Likewise, I give the entire toasted almonds a tough chop. As with chopped chocolate in my chocolate chip cookies, chopping almonds produces a mixture of chunks, shards, and fantastic, mealy bits, including variable taste and texture to the dough. Once more, entire almonds are excellent for the event, however blanched will do the trick, and create a extra delicate taste and look general.
With the mix-ins ready, all it’s important to do is toss all of the substances right into a bowl and mix them to kind a tender dough. I take advantage of a stand mixer for comfort, however hand-mixing works simply as effectively.
When the dough comes collectively, I scrape it onto a calmly floured floor and form it right into a tough log, brief sufficient to be simply transferred to a baking sheet.
As soon as the dough is positioned on a parchment-lined half-sheet pan, I proceed rolling the log till it meets the total size of the pan. From there, I gently pat it out till it is about 4 inches huge and half an inch thick.
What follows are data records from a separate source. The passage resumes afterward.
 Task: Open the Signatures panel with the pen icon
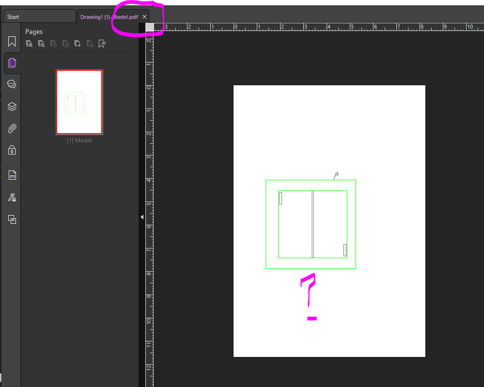coord(12,197)
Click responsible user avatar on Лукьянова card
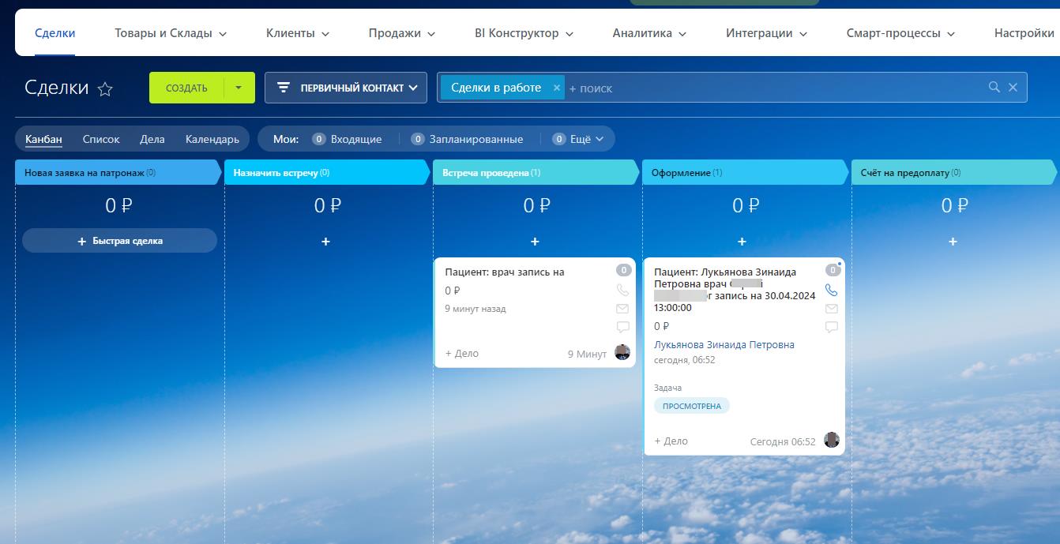This screenshot has width=1060, height=544. [832, 440]
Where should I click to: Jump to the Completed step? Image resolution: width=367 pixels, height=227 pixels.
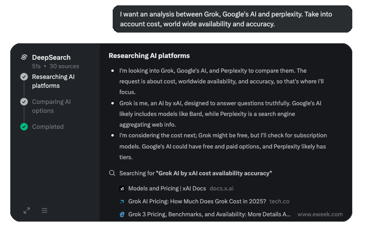[x=48, y=127]
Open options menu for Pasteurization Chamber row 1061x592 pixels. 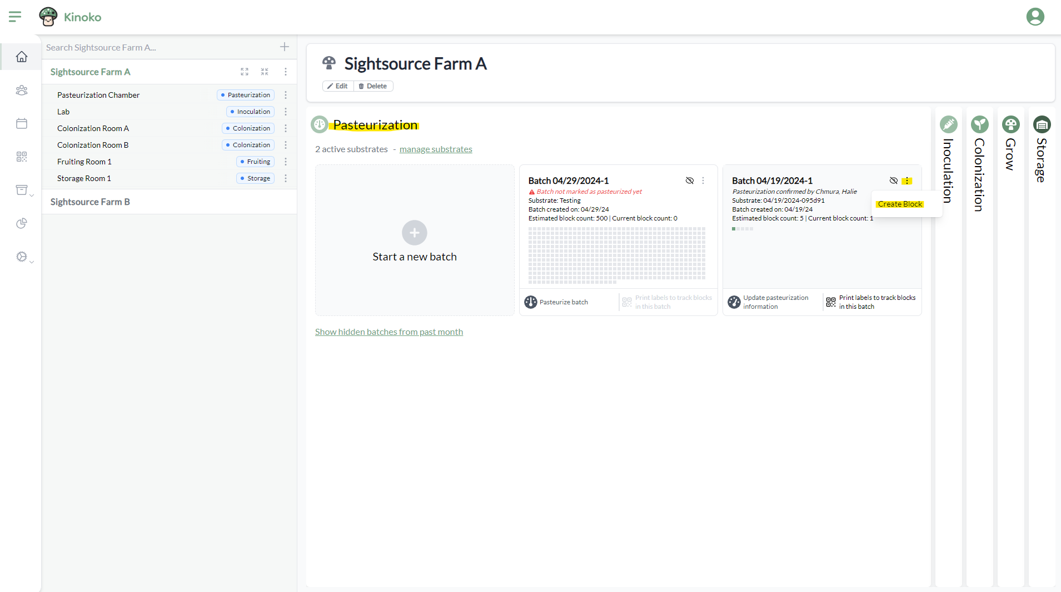(x=286, y=95)
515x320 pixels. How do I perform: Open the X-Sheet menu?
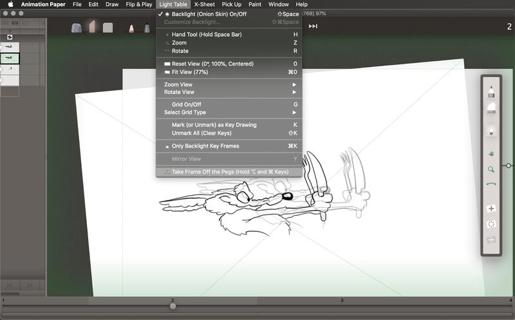point(204,5)
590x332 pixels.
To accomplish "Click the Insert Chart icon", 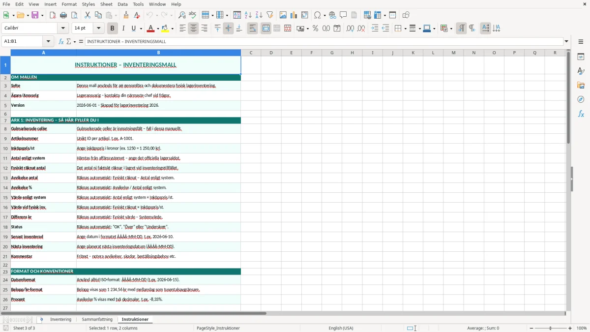I will coord(294,15).
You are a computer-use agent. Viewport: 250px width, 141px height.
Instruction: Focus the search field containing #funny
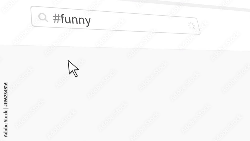pyautogui.click(x=116, y=20)
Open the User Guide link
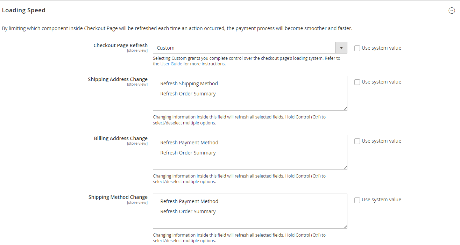Image resolution: width=460 pixels, height=245 pixels. coord(171,64)
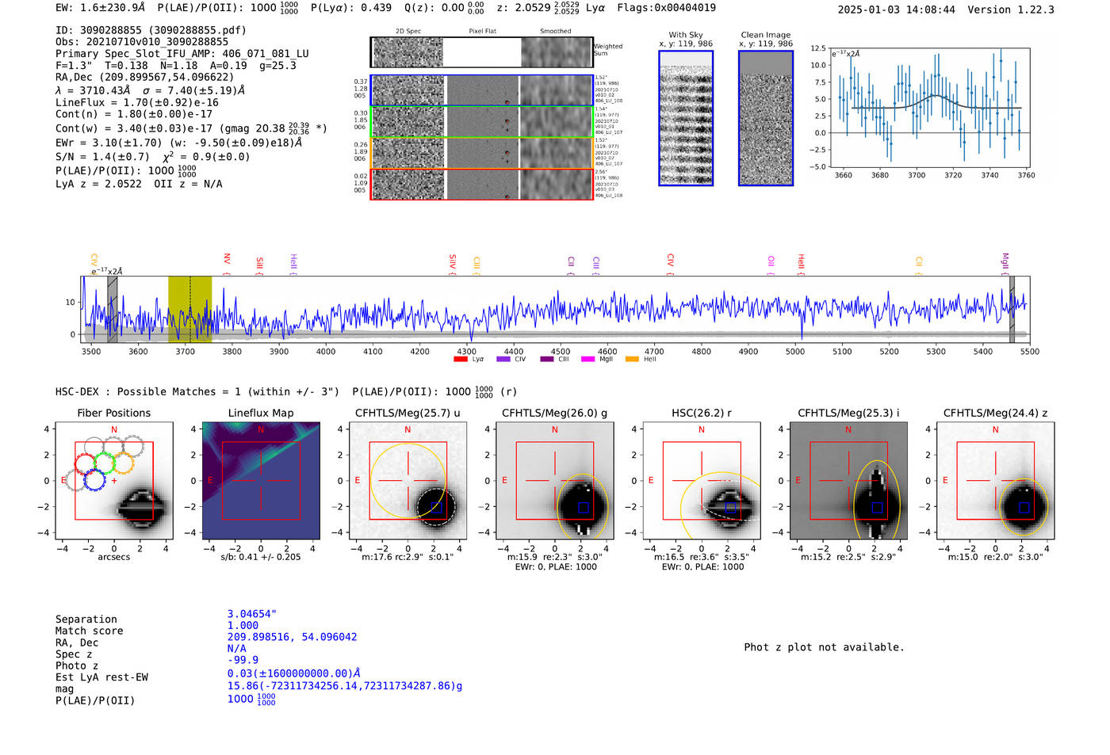This screenshot has height=755, width=1110.
Task: Click the NV line marker above spectrum
Action: coord(227,261)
The scale right here aren’t important to comply with—biscotti may be shaped to only about any dimension—however the dimension and form will have an effect on baking time and yield. Should you choose mini biscotti, strive making two logs as a substitute. If you’d like longer, thinner items, strive a shorter, wider log. In both case, throw the recommended timetable from my recipe out the window, and use visible cues to information you as a substitute.
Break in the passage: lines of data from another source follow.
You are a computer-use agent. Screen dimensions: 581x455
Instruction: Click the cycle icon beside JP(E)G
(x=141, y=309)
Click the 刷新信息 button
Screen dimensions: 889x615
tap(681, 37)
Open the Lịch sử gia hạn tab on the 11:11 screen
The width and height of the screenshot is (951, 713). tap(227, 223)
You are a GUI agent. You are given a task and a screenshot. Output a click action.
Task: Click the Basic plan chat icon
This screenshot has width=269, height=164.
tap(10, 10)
Nonetheless I’ve formed the dough, I at all times take a second to mud any extra flour off its floor, earlier than baking the log or logs till they’re puffed, agency, and simply barely beginning to brown across the edges.
I let the half-baked dough cool for about 5 minutes, then switch it to a reducing board, the place I let it cool 5 minutes extra. The preliminary cooling part ensures the recent dough will not break in half when lifted, and the second cooling part lets the biscotti develop sufficient construction to be sliced with ease, whereas avoiding the hardened crust that can kind when the dough has totally cooled.
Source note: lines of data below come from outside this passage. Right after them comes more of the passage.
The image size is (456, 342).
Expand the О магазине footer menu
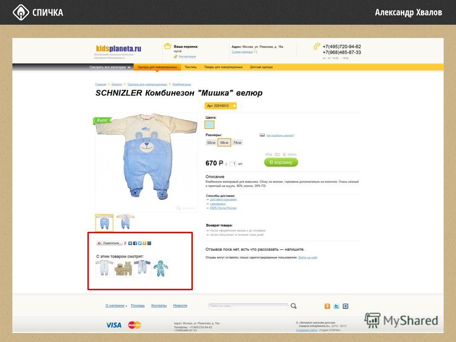[116, 305]
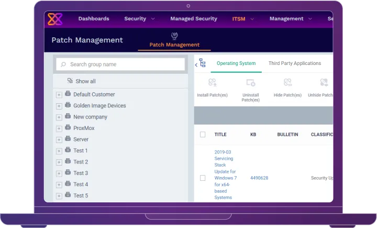Expand the Golden Image Devices group

[59, 106]
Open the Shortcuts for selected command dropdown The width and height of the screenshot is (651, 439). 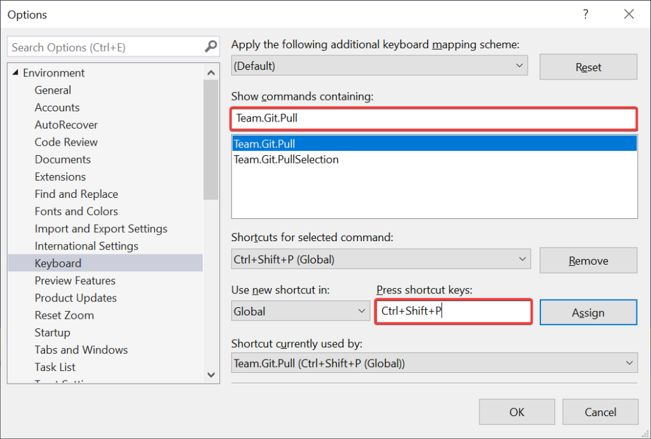click(x=520, y=259)
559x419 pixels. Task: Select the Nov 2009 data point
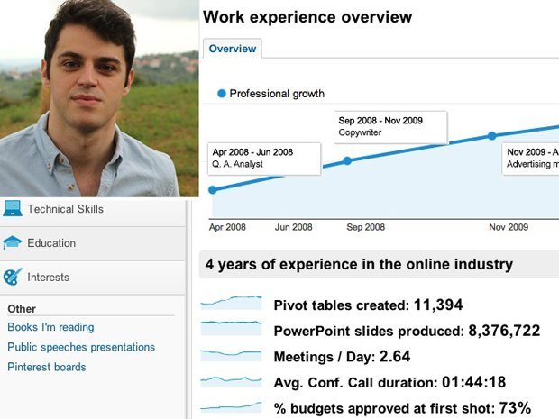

As soon as the biscotti log is cool sufficient to deal with comfortably, however nonetheless reasonably heat, loosen it from the parchment, and slice it into half-inch items with a skinny, serrated knife. You possibly can learn extra in our evaluation of serrated knives, however this $16 Tojiro is what I’ve at dwelling. Thicker, heavier blades (particularly people who have dulled over time) can actually tear up the delicate dough, so having a light-weight blade will go additional than good approach for producing clear slices of biscotti.
I return the sliced biscotti to the oven and bake till they’re dry to the contact and really calmly browned (about 12 minutes at 350°F/180°C for half-inch-thick slices), then flip the slices over and proceed baking them on the opposite aspect.
The biscotti will likely be barely tender whereas scorching, crisping solely as they cool, so give them loads of time earlier than sneaking a chunk. As soon as cool, they’re able to get pleasure from, whether or not on their very own or dunked in your beverage of selection.
Or, you possibly can cave to look stress and dip them in tempered darkish chocolate. This flies within the face of my less-is-more biscotti philosophy, however I am helpless to disclaim its crowd-pleasing impact, particularly across the holidays.
Should you do go this route, make sure to brush the crumbs from each bit earlier than dipping, to maintain the chocolate as pristine as doable.
After the tempered chocolate has set, dipped biscotti may be saved in the very same approach because the plain selection: for as much as three months in an hermetic container at cool room temperature.
It is that phenomenal retaining high quality that makes biscotti so grand—an excellent possibility for giving as a present, transport, or retaining readily available for a mid-afternoon snack.